Les cadres mouvants du contre-transfert

Et le contre-transfert dans cette course circulaire, cette pétition de principe, cette répétition princeps ? C’est le pinceau plein d’encres du psychothérapeute qui frôle la toile du patient sans jamais la toucher, le tableau du psychothérapeute qui se laisse modifier par la palette de couleurs émotionnelles du patient, le diluant qui ajoute cette texture particulière au cadre analytique. Le contre-transfert est contre le transfert pour le soutenir comme un contrefort qui viendrait contenir la poussée des pulsions afin d’éviter la décompensation.

Le contre-transfert est ce travail analytique du psychothérapeute avant, pendant et après la cure du patient qui lui permet principalement de saisir que son propre tableau, sa propre toile ne sont pas achevés et que c’est précisément cet inachèvement qui lui permet de se laisser porter par le transfert à l’œuvre chez le patient.

Le cadre analytique fixe temporairement le contre-transfert – il fait partie intégrante du cadre – et le laisse se dessiner, s’affiner au fur et à mesure que le patient avance dans son analyse personnelle, que le psychothérapeute travaille dans sa supervision. Il y a autant de cadres analytiques, de transferts et de contre-transferts qu’il y a de thérapeutes, de patients et de séances.
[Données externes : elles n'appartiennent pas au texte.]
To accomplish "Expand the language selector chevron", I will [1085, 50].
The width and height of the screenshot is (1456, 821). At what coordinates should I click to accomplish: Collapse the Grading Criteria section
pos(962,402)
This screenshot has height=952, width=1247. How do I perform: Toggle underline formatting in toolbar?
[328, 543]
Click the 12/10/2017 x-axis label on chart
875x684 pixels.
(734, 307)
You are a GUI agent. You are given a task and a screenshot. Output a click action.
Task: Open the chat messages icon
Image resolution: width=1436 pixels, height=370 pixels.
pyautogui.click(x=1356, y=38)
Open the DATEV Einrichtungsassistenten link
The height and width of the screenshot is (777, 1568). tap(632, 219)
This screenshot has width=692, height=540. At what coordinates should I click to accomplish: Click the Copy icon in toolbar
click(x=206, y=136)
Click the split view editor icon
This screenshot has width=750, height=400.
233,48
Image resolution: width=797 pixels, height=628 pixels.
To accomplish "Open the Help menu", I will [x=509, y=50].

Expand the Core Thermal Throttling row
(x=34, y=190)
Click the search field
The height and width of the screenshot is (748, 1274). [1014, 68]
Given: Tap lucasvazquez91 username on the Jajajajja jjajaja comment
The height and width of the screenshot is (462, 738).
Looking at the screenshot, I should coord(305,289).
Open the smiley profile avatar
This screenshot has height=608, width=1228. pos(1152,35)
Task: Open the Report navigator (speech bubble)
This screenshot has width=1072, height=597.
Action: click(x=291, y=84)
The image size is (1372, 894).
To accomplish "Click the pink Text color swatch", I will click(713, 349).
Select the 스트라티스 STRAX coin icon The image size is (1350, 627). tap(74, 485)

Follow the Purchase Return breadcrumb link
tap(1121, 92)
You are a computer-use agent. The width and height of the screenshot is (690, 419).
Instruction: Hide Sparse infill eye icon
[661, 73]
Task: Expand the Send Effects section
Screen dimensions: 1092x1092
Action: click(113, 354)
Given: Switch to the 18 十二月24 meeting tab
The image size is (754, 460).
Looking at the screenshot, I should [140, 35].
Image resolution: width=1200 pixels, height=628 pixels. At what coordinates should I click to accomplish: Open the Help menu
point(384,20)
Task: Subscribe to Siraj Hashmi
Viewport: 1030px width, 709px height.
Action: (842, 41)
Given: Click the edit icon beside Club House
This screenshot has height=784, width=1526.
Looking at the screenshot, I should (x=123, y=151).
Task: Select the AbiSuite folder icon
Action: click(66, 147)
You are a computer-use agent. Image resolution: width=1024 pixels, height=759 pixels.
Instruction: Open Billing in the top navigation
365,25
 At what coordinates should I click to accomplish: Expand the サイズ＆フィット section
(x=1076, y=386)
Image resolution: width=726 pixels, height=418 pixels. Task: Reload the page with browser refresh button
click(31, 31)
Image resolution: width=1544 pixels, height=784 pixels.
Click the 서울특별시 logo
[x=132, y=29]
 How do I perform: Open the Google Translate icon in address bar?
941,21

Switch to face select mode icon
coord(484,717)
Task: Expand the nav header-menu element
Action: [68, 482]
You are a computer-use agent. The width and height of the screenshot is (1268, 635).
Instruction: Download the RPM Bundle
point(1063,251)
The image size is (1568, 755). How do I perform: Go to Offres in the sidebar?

C’est un nouveau tableau, une nouvelle esquisse, une nouvelle palette à chaque séance.

Dans les espaces analytiques la liberté à retrouver n’est pas la même selon les transferts et contre-transferts qui se jouent, car il ne s’agit pas seulement de symptômes, de souffrances, de troubles à traiter voire à guérir, il ne s’agit même plus de cela quand le patient prend conscience de l’étendue de sa toile et de la richesse des couleurs qu’il a à sa disposition.